Records from a collection:

# # # #

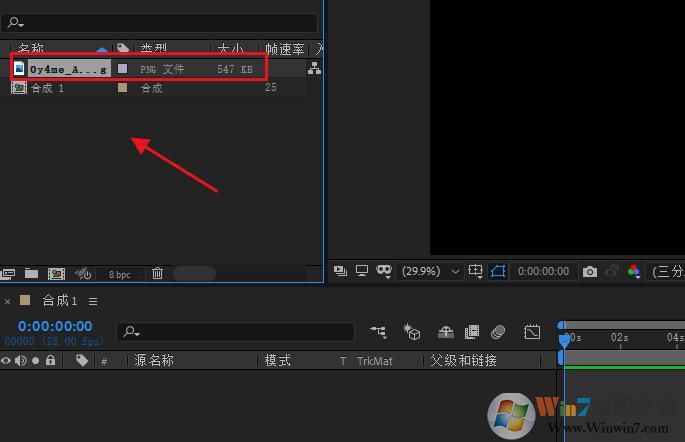Toggle the lock column switch in timeline

point(50,361)
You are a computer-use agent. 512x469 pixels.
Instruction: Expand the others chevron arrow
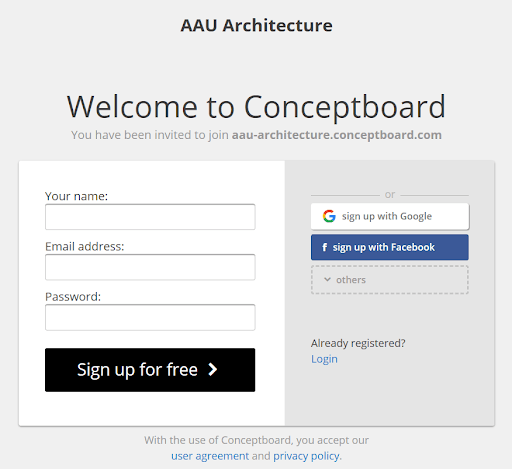click(x=327, y=279)
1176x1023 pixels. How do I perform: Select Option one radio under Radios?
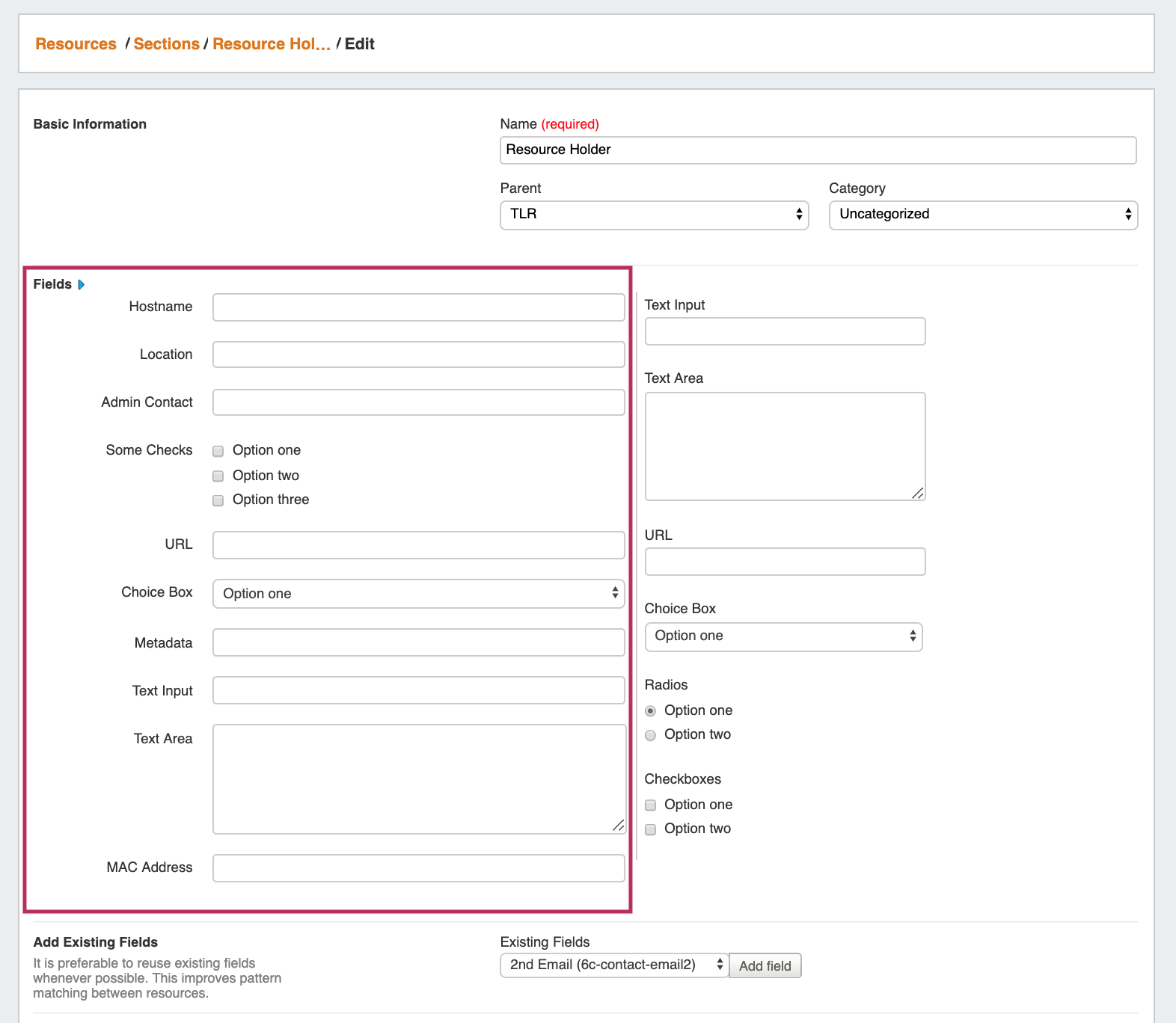(650, 711)
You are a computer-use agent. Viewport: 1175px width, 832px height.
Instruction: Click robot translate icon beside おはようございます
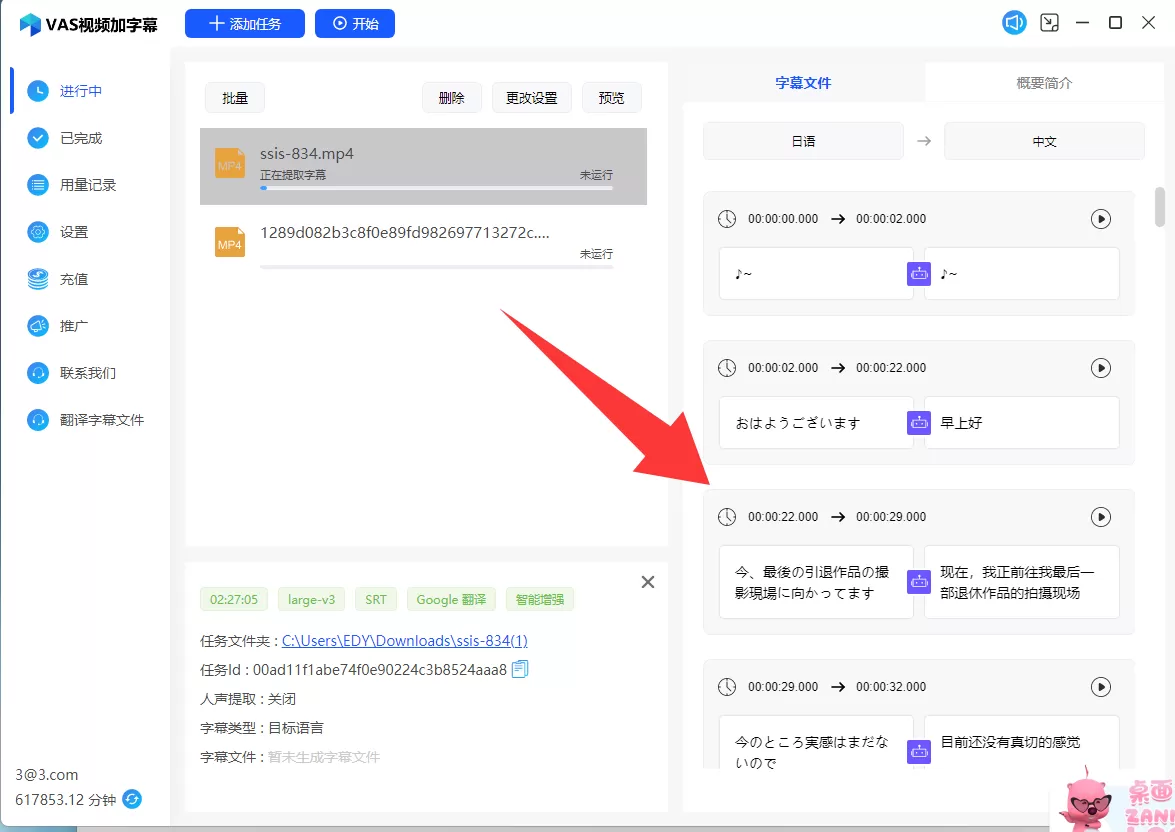click(x=919, y=423)
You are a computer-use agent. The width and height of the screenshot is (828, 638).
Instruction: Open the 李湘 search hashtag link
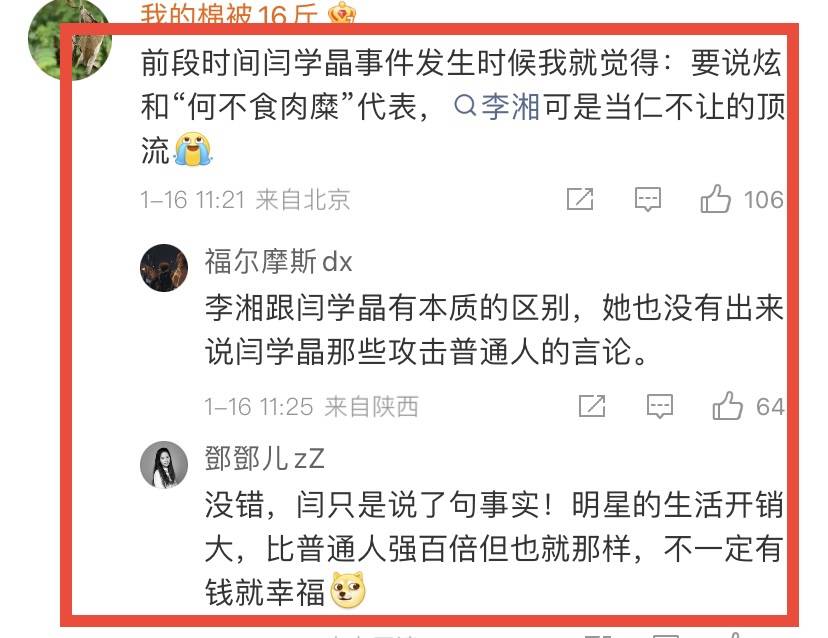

# # # #

The lines from the one containing "Instruction: Expand the others chevron arrow" through the last line of the records are what you should copy, word for word and nothing else, with pictures left out.

Instruction: Expand the others chevron arrow
click(x=327, y=279)
1176x1023 pixels. How do I perform: Select Option one radio under Radios?
(650, 711)
You are a computer-use agent. Viewport: 1175px width, 832px height.
Instruction: Click robot translate icon beside おはようございます
click(x=919, y=423)
You are a computer-use agent. The width and height of the screenshot is (828, 638).
Instruction: Open the 李湘 search hashtag link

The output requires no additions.